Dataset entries
Segment Open

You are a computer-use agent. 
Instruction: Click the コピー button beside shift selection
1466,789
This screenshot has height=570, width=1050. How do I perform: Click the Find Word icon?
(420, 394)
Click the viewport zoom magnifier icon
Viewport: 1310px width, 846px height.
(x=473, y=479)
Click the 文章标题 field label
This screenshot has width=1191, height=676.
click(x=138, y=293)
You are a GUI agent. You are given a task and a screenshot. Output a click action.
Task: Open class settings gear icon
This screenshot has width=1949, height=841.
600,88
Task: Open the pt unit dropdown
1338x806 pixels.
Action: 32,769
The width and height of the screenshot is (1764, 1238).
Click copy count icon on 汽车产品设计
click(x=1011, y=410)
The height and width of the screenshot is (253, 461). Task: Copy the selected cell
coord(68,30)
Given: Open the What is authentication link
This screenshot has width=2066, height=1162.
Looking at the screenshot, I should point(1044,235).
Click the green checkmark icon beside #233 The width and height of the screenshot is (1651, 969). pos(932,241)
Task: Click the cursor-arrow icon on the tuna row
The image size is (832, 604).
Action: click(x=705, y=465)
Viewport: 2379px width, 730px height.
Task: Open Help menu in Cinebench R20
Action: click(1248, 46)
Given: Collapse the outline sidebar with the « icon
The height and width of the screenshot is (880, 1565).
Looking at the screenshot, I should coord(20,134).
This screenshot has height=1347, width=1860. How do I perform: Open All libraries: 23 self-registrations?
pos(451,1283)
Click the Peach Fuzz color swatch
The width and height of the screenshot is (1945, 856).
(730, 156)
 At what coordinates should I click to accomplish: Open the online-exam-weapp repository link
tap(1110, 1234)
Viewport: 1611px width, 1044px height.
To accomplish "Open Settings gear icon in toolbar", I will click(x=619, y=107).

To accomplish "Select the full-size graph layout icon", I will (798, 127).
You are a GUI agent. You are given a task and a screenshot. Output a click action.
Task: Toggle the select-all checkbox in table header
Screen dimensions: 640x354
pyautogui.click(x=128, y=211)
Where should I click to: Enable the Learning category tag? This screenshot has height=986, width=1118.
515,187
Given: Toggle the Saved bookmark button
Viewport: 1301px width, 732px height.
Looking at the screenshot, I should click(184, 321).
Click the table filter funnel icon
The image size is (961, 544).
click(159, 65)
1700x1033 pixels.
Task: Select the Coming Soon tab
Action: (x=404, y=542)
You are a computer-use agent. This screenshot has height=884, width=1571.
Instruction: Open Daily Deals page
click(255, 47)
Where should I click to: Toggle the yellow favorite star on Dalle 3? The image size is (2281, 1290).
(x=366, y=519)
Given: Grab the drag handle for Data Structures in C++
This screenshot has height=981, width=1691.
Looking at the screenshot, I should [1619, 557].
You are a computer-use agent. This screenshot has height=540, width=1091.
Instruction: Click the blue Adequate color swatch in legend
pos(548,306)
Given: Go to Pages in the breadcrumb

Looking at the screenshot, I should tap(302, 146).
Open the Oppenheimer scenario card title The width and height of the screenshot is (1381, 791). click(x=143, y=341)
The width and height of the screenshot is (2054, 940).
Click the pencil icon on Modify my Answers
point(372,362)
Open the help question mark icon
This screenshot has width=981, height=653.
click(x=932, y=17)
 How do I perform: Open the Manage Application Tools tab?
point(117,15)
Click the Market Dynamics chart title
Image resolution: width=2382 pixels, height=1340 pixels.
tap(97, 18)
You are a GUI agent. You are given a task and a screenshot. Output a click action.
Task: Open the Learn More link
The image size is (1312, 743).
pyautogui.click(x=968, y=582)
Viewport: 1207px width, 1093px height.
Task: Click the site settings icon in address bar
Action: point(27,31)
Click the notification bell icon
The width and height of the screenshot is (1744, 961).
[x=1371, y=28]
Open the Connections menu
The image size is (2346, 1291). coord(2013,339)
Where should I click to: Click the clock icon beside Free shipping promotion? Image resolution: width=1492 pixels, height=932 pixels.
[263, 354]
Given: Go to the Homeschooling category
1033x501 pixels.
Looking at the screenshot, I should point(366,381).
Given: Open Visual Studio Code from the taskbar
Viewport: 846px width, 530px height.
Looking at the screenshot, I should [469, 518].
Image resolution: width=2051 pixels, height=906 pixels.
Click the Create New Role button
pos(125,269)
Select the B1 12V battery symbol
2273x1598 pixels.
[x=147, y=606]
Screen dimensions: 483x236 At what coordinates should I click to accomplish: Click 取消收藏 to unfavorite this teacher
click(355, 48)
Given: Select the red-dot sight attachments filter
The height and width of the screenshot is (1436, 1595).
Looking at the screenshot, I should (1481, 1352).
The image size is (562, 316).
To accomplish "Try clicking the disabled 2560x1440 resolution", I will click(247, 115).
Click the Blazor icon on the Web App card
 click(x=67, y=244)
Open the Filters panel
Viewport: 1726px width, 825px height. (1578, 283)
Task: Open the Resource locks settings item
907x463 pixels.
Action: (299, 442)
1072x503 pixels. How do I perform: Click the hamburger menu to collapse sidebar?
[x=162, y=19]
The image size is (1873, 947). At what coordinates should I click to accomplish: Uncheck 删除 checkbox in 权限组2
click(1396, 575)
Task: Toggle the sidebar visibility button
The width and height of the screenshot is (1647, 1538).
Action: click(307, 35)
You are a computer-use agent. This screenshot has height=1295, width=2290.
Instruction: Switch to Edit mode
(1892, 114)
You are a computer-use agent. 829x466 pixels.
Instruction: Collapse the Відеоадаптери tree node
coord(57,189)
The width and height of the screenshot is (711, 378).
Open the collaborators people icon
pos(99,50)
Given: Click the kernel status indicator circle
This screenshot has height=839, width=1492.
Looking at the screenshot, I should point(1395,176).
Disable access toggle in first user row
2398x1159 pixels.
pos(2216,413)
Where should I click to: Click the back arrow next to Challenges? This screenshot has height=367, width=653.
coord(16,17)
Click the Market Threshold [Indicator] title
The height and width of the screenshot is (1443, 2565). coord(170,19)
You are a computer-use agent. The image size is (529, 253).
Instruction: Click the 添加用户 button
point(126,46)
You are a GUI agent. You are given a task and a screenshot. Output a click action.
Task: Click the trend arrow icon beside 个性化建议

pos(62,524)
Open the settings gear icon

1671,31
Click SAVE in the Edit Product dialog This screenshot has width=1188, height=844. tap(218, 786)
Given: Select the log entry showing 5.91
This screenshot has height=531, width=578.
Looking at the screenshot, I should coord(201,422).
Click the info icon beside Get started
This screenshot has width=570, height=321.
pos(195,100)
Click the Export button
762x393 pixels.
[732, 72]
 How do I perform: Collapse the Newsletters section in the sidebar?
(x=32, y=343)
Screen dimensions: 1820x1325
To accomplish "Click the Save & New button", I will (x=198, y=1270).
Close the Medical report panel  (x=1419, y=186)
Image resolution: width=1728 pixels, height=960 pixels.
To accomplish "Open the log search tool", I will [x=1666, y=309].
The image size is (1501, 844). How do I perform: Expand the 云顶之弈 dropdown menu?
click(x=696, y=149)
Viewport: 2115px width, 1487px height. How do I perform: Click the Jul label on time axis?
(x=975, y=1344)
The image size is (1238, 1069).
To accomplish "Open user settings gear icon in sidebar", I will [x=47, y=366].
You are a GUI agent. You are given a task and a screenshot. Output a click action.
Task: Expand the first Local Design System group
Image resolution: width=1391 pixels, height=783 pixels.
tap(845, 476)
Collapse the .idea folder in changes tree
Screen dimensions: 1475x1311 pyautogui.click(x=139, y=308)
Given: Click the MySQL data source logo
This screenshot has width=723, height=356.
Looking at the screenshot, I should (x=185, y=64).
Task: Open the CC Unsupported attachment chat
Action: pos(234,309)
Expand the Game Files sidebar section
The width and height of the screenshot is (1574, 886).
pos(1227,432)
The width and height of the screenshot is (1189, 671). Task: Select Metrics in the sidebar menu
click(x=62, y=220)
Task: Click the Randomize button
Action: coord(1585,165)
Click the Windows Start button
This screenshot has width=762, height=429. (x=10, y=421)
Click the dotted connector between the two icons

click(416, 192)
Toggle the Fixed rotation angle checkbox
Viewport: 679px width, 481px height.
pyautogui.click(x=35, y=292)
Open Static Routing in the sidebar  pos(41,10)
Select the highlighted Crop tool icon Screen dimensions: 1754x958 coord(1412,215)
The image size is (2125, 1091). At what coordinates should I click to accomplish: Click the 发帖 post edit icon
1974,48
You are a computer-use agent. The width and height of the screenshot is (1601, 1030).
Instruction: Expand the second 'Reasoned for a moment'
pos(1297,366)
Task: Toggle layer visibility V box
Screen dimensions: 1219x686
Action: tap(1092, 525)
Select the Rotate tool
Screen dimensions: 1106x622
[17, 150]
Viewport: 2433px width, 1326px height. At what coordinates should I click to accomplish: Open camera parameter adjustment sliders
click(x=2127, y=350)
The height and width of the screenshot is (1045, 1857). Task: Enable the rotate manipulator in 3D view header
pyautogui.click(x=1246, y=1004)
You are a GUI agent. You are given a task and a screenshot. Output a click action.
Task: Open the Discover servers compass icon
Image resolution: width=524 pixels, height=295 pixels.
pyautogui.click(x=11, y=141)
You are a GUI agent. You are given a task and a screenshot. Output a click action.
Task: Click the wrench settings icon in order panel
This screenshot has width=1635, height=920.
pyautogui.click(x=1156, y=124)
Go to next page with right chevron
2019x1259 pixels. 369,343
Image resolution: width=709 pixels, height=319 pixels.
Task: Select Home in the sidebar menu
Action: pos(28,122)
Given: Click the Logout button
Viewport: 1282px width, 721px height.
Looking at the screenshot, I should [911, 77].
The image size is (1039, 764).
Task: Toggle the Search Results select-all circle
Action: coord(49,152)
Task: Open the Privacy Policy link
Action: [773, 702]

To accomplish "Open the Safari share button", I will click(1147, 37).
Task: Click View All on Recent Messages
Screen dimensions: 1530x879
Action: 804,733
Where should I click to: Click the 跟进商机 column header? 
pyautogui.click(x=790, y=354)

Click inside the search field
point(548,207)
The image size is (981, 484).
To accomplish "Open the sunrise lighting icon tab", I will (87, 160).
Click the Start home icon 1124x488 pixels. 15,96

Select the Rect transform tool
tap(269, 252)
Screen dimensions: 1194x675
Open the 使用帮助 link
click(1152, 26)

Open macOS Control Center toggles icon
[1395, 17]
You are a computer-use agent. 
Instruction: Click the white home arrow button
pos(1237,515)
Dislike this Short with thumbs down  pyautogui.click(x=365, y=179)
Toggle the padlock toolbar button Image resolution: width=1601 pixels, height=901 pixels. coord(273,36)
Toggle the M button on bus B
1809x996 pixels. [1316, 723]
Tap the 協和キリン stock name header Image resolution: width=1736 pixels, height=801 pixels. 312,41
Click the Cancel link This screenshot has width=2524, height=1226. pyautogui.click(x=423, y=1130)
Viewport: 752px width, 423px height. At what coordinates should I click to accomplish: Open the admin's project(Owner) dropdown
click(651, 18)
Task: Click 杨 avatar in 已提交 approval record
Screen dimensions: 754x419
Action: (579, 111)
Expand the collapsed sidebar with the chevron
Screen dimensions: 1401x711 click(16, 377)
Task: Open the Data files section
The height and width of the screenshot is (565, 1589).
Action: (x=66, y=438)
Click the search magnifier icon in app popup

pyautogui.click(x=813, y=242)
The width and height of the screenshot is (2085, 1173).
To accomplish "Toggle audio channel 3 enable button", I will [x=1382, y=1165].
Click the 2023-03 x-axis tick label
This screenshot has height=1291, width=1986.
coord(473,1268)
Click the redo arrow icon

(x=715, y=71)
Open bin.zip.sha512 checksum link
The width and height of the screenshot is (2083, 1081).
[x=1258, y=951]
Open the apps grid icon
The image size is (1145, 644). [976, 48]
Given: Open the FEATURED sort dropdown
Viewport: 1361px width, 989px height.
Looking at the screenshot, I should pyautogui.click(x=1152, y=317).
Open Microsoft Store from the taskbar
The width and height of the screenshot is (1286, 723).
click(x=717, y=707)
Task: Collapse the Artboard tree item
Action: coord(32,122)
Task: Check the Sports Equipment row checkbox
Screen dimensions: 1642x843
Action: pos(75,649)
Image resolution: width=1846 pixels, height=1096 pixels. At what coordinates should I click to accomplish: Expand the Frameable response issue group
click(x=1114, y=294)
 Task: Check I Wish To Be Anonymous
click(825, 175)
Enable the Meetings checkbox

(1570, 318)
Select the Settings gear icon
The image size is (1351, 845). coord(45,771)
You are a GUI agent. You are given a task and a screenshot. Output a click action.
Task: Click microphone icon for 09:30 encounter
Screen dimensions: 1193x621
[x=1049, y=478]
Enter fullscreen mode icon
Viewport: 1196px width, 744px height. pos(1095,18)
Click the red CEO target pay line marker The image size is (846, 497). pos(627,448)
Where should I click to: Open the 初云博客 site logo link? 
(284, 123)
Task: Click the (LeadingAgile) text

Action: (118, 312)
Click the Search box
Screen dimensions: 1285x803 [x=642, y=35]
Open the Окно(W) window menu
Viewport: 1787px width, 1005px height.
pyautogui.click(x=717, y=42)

Segment Closed

# Exercise directions:
In the entries above, the lines between the one holding "This screenshot has height=570, width=1050." and the one holding "Task: Click the cursor-arrow", inclusive, are to be printed exactly as written, and those alone.

# Answer to this exercise:
This screenshot has height=570, width=1050. How do I perform: Click the Find Word icon?
(420, 394)
Click the viewport zoom magnifier icon
Viewport: 1310px width, 846px height.
(x=473, y=479)
Click the 文章标题 field label
This screenshot has width=1191, height=676.
click(x=138, y=293)
You are a GUI agent. You are given a task and a screenshot. Output a click action.
Task: Open class settings gear icon
This screenshot has width=1949, height=841.
600,88
Task: Open the pt unit dropdown
1338x806 pixels.
Action: 32,769
The width and height of the screenshot is (1764, 1238).
Click copy count icon on 汽车产品设计
click(x=1011, y=410)
The height and width of the screenshot is (253, 461). Task: Copy the selected cell
coord(68,30)
Given: Open the What is authentication link
This screenshot has width=2066, height=1162.
Looking at the screenshot, I should point(1044,235).
Click the green checkmark icon beside #233 The width and height of the screenshot is (1651, 969). pos(932,241)
Task: Click the cursor-arrow icon on the tuna row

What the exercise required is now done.